BLUE REFLECTION RAY/澪

ヘンテコ

 

基本情報

  • 2021年 春アニメ、夏アニメ
  • 監督:吉田りさこ
  • シリーズ構成:和場明子
  • 原作(ゲーム):BLUE REFLECTION 幻に舞う少女の剣
  • 全二十四話
  • 音楽:篠田大介
  • アニメ―ション制作:J.C.STAFF

 

はじめに

 原作ゲームの世界観を基盤として新たな設定が付け加わり、アニメオリジナルの展開が描かれる。キャラクターの多くは原作ゲームには出てこない。キャラクターデザインは岸田メル。脚本には、今敏作品で名を馳せた水上清資も参加している。
 

低予算

 プロローグ。怪物と戦っている二人の魔法少女。彼女らが主人公かと思えば、裏のポエムは別のキャラクターの声。本編が始まると、学園生活の光景が映し出される。そのまま、雑なモンタージュで視点が高速で移り変わり、誰の視点にも立てないまま第一話の前半が終了する。世界観も主人公も不明のままだ。別に全てを説明しろとは言わないが、最低限の情報の明示すらも出来ていない。視聴者が作品世界に対して信頼できる視点が存在して初めて、伏線や謎が牛耳を集めるのだ。

 一目で分かる低予算アニメである。不安定なキャラデザや、動かない戦闘描写などを見るに、とても2クールも持ちそうにない。この手の作品は、レイアウト、演出などといった映像に関わる要素全般も低品質になりがちであり、シナリオにまで悪影響を及ぼすことも多い。事実、この第一話は話が進んだ後に見返すと理解は出来るのだが、初見の視聴者に対しては明らかに不親切である。

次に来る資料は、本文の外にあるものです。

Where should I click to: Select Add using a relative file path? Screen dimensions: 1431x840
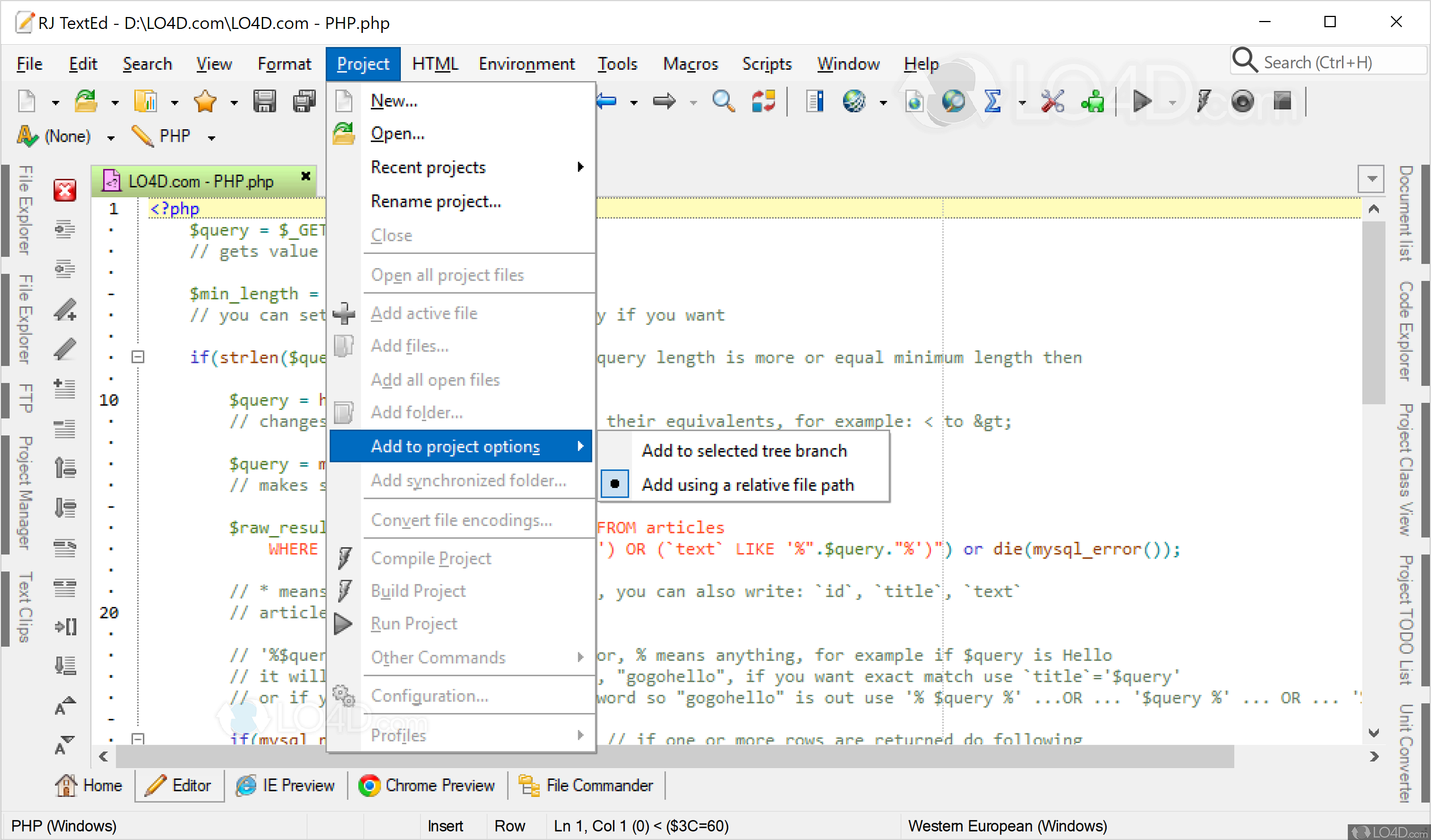coord(747,485)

 しかしあろうことか、本作はその後の展開で追い上げを見せ、良い意味で味のある作品になっている。俗に言うと、一部の好事家に愛される「B級アニメ」である。ただの駄作との違いを明確にしておくと、製作スタッフが「その作品に対して真摯に向き合っているかどうか」の部分が大きい。つまり本作は、真面目に良い物を作り上げようとする制作側の「作品への愛情」が感じられる作品である。粗は多いが確かに光る部分が多く、むしろそのダメさ加減すらも愛しく感じられる様相は、まさに「B級アニメ」そのものだ。そのため、面白いかつまらないかで言えば、間違いなく面白い。
 

奇抜

 まずは映像表現について。所々の安っぽさはいかにも低予算アニメらしいが、登場人物を切り取るフレームや、小物や背景のカット、その他の演出によって、脚本の心理・情景描写を強調しようとする工夫の痕跡が随所に見られる。これはすなわち、ストーリー上で何を重視すべきか理解しているということでもあり、低予算ながらも工夫出来るところはするという制作側の気概を感じる。ただ、劇伴の使い方はどうにかならなかったものか。

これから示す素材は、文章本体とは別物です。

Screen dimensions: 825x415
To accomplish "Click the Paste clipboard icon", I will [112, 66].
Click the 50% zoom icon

 続いて、随所に表れる(シュール)ギャグの数々である。脱力感を感じさせる会話・描写が丁度良い間隔で挿入され、実際にファンからは「名(迷)場面」としてまとめ上げられている。この作風は、キャラクターの「弱さ」や「意外性」をユーモラスに描くのにもうってつけであり、実際に多面的で奥行きのあるキャラクターもいる。一方で、狂人を演出した「駒川詩」は、意図的に薄っぺらさを強調しているが、敵役、狂言回し、ギャグキャラのいずれとしても重要な役割を果たしている。こういった特異なキャラクターを違和感なく受け入れられる懐の広さも本作の特徴だ。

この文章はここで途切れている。